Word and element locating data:
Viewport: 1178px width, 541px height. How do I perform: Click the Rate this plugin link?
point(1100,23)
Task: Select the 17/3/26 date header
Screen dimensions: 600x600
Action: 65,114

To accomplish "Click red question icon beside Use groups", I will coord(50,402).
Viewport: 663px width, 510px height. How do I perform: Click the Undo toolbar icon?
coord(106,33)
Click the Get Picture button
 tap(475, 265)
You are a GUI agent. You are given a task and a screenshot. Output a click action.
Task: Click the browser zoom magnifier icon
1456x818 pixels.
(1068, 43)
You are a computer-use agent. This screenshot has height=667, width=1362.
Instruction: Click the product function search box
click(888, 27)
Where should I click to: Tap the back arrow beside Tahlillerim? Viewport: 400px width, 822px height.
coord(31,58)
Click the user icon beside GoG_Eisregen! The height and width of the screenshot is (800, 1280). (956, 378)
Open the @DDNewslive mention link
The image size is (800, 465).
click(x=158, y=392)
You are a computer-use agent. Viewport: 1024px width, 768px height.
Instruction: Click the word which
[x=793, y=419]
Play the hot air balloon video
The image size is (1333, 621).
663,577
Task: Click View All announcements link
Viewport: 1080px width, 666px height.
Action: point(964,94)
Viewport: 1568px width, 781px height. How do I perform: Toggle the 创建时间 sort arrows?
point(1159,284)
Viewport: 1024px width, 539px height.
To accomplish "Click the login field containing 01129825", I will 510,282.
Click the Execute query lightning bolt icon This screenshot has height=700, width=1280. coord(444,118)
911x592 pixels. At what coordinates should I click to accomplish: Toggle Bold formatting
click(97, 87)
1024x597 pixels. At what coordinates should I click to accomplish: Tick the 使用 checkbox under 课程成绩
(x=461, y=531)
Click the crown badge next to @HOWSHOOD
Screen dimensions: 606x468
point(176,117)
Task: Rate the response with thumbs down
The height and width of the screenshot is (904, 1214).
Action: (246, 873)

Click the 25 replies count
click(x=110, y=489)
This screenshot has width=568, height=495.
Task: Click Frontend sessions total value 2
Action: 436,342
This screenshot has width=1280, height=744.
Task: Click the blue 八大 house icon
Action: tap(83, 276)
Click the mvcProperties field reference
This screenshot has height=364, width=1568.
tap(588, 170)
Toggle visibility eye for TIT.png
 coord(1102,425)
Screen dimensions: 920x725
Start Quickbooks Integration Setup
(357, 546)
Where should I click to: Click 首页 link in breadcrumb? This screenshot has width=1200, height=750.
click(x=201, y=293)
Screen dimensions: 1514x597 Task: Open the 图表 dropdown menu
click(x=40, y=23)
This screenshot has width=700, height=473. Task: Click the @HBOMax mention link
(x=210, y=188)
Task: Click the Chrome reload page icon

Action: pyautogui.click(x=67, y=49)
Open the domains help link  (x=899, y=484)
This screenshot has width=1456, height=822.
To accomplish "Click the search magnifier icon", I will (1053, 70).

STATED PROBLEM: Render the part of the records that opens with the line containing "Task: Rate the response with thumbs down" and closes with the line containing "Open the domains" as a Markdown table with two columns, Row and Record line, and leave out any blank lines.

TASK SOLUTION:
| Row | Record line |
|---|---|
| 1 | Task: Rate the response with thumbs down |
| 2 | The height and width of the screenshot is (904, 1214). |
| 3 | Action: (246, 873) |
| 4 | Click the 25 replies count |
| 5 | click(x=110, y=489) |
| 6 | This screenshot has width=568, height=495. |
| 7 | Task: Click Frontend sessions total value 2 |
| 8 | Action: 436,342 |
| 9 | This screenshot has width=1280, height=744. |
| 10 | Task: Click the blue 八大 house icon |
| 11 | Action: tap(83, 276) |
| 12 | Click the mvcProperties field reference |
| 13 | This screenshot has height=364, width=1568. |
| 14 | tap(588, 170) |
| 15 | Toggle visibility eye for TIT.png |
| 16 |  coord(1102,425) |
| 17 | Screen dimensions: 920x725 |
| 18 | Start Quickbooks Integration Setup |
| 19 | (357, 546) |
| 20 | Where should I click to: Click 首页 link in breadcrumb? This screenshot has width=1200, height=750. |
| 21 | click(x=201, y=293) |
| 22 | Screen dimensions: 1514x597 Task: Open the 图表 dropdown menu |
| 23 | click(x=40, y=23) |
| 24 | This screenshot has width=700, height=473. Task: Click the @HBOMax mention link |
| 25 | (x=210, y=188) |
| 26 | Task: Click the Chrome reload page icon |
| 27 | Action: pyautogui.click(x=67, y=49) |
| 28 | Open the domains help link  (x=899, y=484) |